Managing Indigenous Cultural Rights in Indonesia through Governance Network and Legal Pluralism: An Examination of the 2014 Village Law

Mirza S Buana
T.C. Beirne, School of Law, the University of Queensland
mirza.buana@uq.net.au

Abstract
This paper examines the development of indigenous cultural rights in a pluralistic nation-state, Indonesia. The examination is conducted in both theoretical and historical-doctrinal aspects. The history of Indonesia’s legal pluralism discourse has fallen in and out of favour. Indonesia experienced harsh cultural segregation in the Dutch colonial era, and overly-formalistic attitude resulting into a top-down network of legal centralism in Suharto authoritarian regime. Today’s State law mingles with diverse customary laws, namely adat laws and other indigenous traditions. The relationship is dynamic, in which they are likely to interact, overlap or even clash. Constitutionally speaking, the State law and administration embrace the idea of legal pluralism by acknowledging indigenous peoples’ rights including their cultural right. The latest legislation which is considered as a culturally-driven legislation is the 2014 Village Law which recognises indigenous villages as ‘semi-autonomous social fields’.

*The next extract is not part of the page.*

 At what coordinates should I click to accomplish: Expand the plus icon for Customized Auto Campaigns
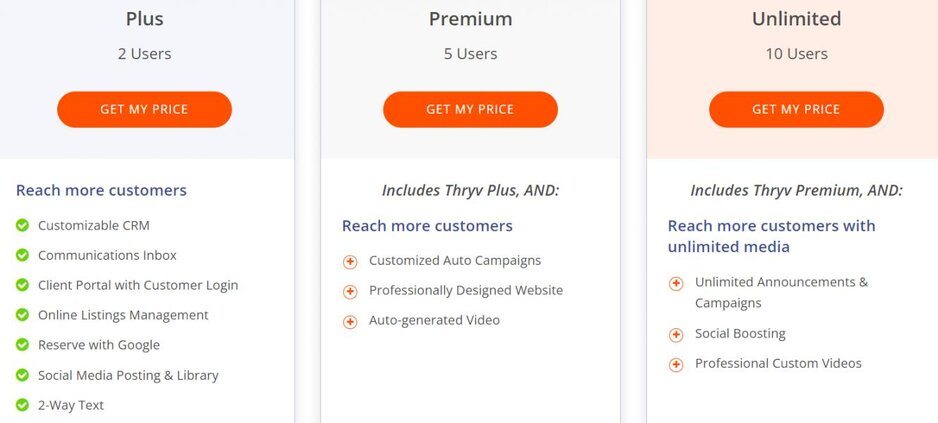point(350,262)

On paper, indigenous peoples can exercise and preserve their genealogically-based rights, including their indigenous traditions. However, the Law does not simply lessen the tension between State law vis-a-vis adat law and indigenous peoples’ aspirations, because before indigenous peoples can enjoy their rights, they must undergo bureaucratic procedures delegated to local government for the recognition of indigenous village. As a result, until now there have been no indigenous villages that have been recognised. The local government argues that the State procedure is still needed for assessing ‘cultures’, whether the culture is constructive or not. In this decentralised setting, the locus of the problem is in local administration. In this respect, embracing legal pluralism alone is insufficient. Thus, this paper argues that the governance network theory can contribute to the development of legal pluralism and advocacy of indigenous peoples’ rights by creating a culturally-responsive public policy.

This paper aims to illustrate what values of governance network theory that can contribute to the process of culturally-responsive public policy. By having a more inclusive public policy, the tension between State law and indigenous peoples’ aspiration can be lessened. This paper examines the case with a purpose to provide alternative and transformative approaches for managing pluralism.